Lo de ir a votar es menos trascendente de lo que se empeñan en decirte los que están todo el día con la matraca de la "fiesta de la democracia" sin caérseles de la boca, esa jornada en la que quien recurre a semejante topicazo es seguro que lo que busca es garantizarse el sueldo cuatro años más. Pero aún así, acercarte a las urnas tiene su encanto y sus enseñanzas.
Santa Valeria, que está en los cielos, nos ha dejado a los que estamos aquí, a ras de tierra, un domingo electoral de sol brillante, temperatura primaveral y aburridos policías. O sea, lo más parecido al paraíso. Y encima, sin que te cobren ningún impuesto más por disfrutarlo.
Valeria, la santa de este 28 de abril, lo pasó de aquella manera por no ser políticamente correcta al modo en que lo entendían los romanos antes de Constantino. ¿Quién la mandaba encabezonarse en contrariar la latinidad imperante y adorar a un diosecillo judío, para más inri crucificado con el letrero del INRI? Para que se vea que lo de ir en dirección contraria siempre ha estado mal visto y castigado; en aquellos tiempos, con los leones; ahora, también.
En cualquier caso, compensa vivir en estos días y no en aquellos, sobre todo porque para ser diferente (o hacer como que lo eres) basta con encerrarse en una cabina con cortinilla, dejando al mundo exterior en pleno con la duda de qué papeleta habrás cogido y metido en el sobre. Aunque lo más probable sea que al mundo exterior le importe una higa lo que tú votes. O sea, lo normal.
En esa cabina, la del voto secreto y oculto, había un bolígrafo. Sabiamente amarrado a un cordel, asegurado con muchas vueltas de cello en uno de sus extremos… ¡pero había un bolígrafo!

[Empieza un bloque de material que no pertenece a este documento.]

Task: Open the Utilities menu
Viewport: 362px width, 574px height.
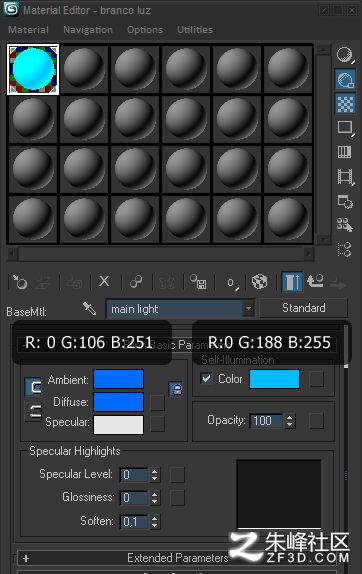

Un bien común de todos los españoles, a tu disposición y sin daños apreciables que comprometieran su utilización.
Tal como viene la feria, darse de bruces con un hecho tan fundamental como el de encontrar que la cabina electoral tiene un bolígrafo a tu disposición obliga a resistirse a la tentación de no mencionarlo.
En este nuestro santo país, en la España de las abundantes desdichas y las escasas alegrías, el sentido trágico de nuestra existencia nos llevaría a conjeturar que cualquier otro elector ya se habría llevado para casa el boli, más aún cuando tantos han estado allí, protegidos por la discreción de andar a resguardo de las miradas.
Si aquí roban los de arriba y los de abajo, los del PSOE y los del PP, los curas y las monjas, los periodistas y los lectores, los propios y los ajenos, las rubias y los morenos es de nota que algo tan sustraíble como el bolígrafo electoral estuviera allí, esperando para que tú y todos los que hacían cola marcaseis tres cruces en una hoja de color sepia.
A ver si va a ser verdad que esto aún tiene arreglo, que el civismo aún no ha desaparecido del todo de nuestras vidas, lo que mismo que los Pirineos aferran a España a Europa y ya no la separan de ella. Y que los que aquí vivimos no somos tan diferentes de los de allá, ni más canallas, ni más sinvergüenzas. Que quizá sólo hace falta que nos queramos más a nosotros mismos y nos destrocemos menos los unos a los otros.
Todo esto, aclarémoslo, pensado y escrito mucho antes de que se conocieran los resultados de estas elecciones desquiciadamente celtibéricas que nos hemos regalado.
Lo ocurrido tras el escrutinio es, bien lo sabemos, otra historia.